Nous connaissons bien l'action du Pape Léon, grâce à ses très beaux sermons - nous en conservons près de cent dans un latin splendide et clair - et grâce à ses lettres, environ cent cinquante. Dans ces textes, le Pape apparaît dans toute sa grandeur, tourné vers le service de la vérité dans la charité, à travers un exercice assidu de la parole, qui le montre dans le même temps théologien et pasteur. Léon le Grand, constamment attentif à ses fidèles et au peuple de Rome, mais également à la communion entre les différentes Eglises et à leurs nécessités, fut le défenseur et le promoteur inlassable du primat romain, se présentant comme l'authentique héritier de l'Apôtre Pierre:  les nombreux Evêques, en grande partie orientaux, réunis au Concile de Chalcédoine se montrèrent bien conscients de cela.

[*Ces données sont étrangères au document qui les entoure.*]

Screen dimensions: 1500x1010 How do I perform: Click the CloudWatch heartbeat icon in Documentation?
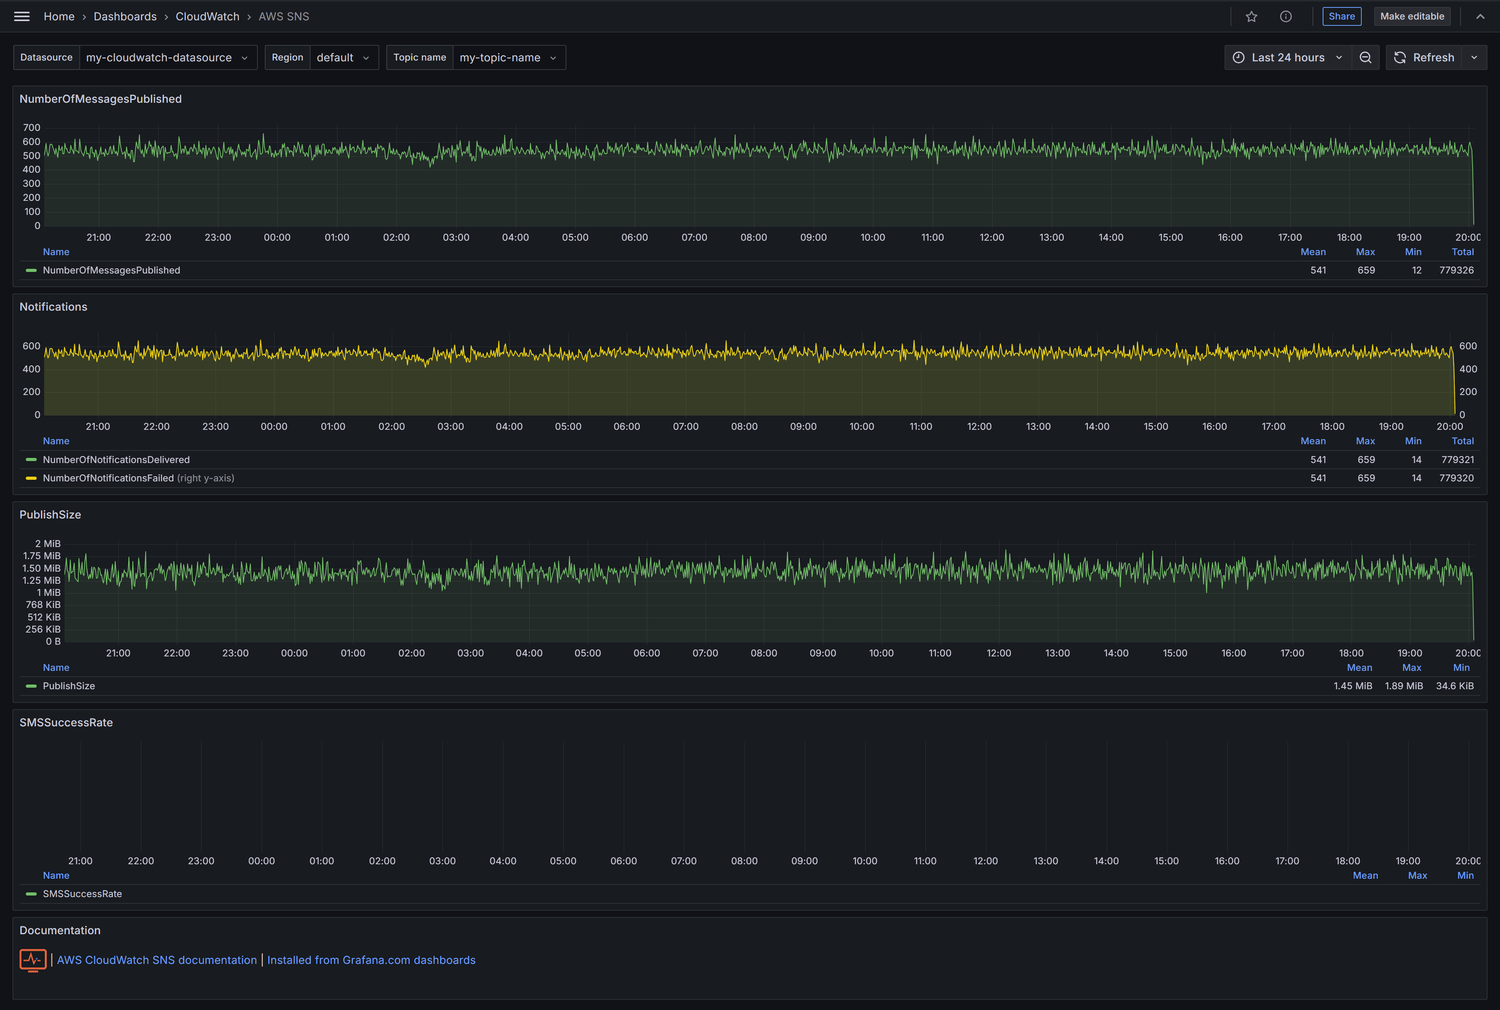coord(33,960)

Se déroulant en 451, avec la participation de trois cent cinquante Evêques, ce Concile fut la plus importante assemblée célébrée jusqu'alors dans l'histoire de l'Eglise. Chalcédoine représente le point d'arrivée sûr de la christologie des trois Conciles œcuméniques précédents:  celui de Nicée de 325, celui de Constantinople de 381 et celui d'Ephèse de 431. Au VI siècle, ces quatre Conciles, qui résument la foi de l'Eglise des premiers siècles, furent en effet déjà comparés aux quatre Evangiles:  c'est ce qu'affirme Grégoire le Grand dans une lettre célèbre (I, 24), dans laquelle il déclare "accueillir et vénérer, comme les quatre livres du saint Evangile, les quatre Conciles", car c'est sur eux - explique encore Grégoire - "comme sur une pierre carrée que s'élève la structure de la sainte foi". Le Concile de Chalcédoine - repoussant l'hérésie d'Eutichios, qui niait la véritable nature humaine du Fils de Dieu - affirma l'union dans son unique Personne, sans confusion ni séparation, des deux natures humaine et divine.

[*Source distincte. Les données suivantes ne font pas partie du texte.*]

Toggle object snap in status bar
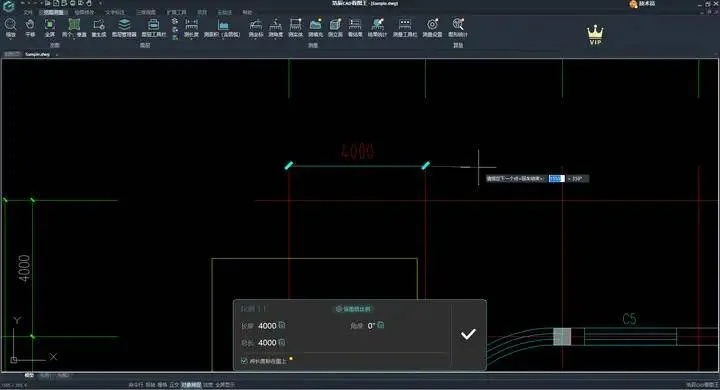The image size is (720, 390). click(x=191, y=384)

Cette foi en Jésus Christ, vrai Dieu et vrai homme, était affirmée par le Pape dans un important texte doctrinal adressé à l'Evêque de Constantinople, qui s'intitule Tome à Flavien, qui, lu à Chalcédoine, fut accueilli par les Evêques présents avec une acclamation éloquente, dont la description est conservée dans les actes du Concile:  "Pierre a parlé par la bouche de Léon", s'exclamèrent d'une seule voix les Pères conciliaires. C'est en particulier de cette intervention, ainsi que d'autres effectuées au cours de la controverse christologique de ces années-là, qu'il ressort de manière évidente que le Pape ressentait avec une urgence particulière  la  responsabilité du Successeur de Pierre, dont le rôle est unique dans l'Eglise, car "à un seul apôtre est confié ce qui est communiqué à tous les apôtres", comme affirme Léon dans l'un de ses sermons pour la fête des saints Pierre et Paul (83, 2). Et le Pape sut exercer ces responsabilités, en Occident comme en Orient, en intervenant en diverses circonstances avec prudence, fermeté et lucidité à travers ses écrits et au moyen de ses légats. Il montrait de cette manière que l'exercice du primat romain était alors nécessaire, comme il l'est aujourd'hui, pour servir efficacement la communion, caractéristique de l'unique Eglise du Christ.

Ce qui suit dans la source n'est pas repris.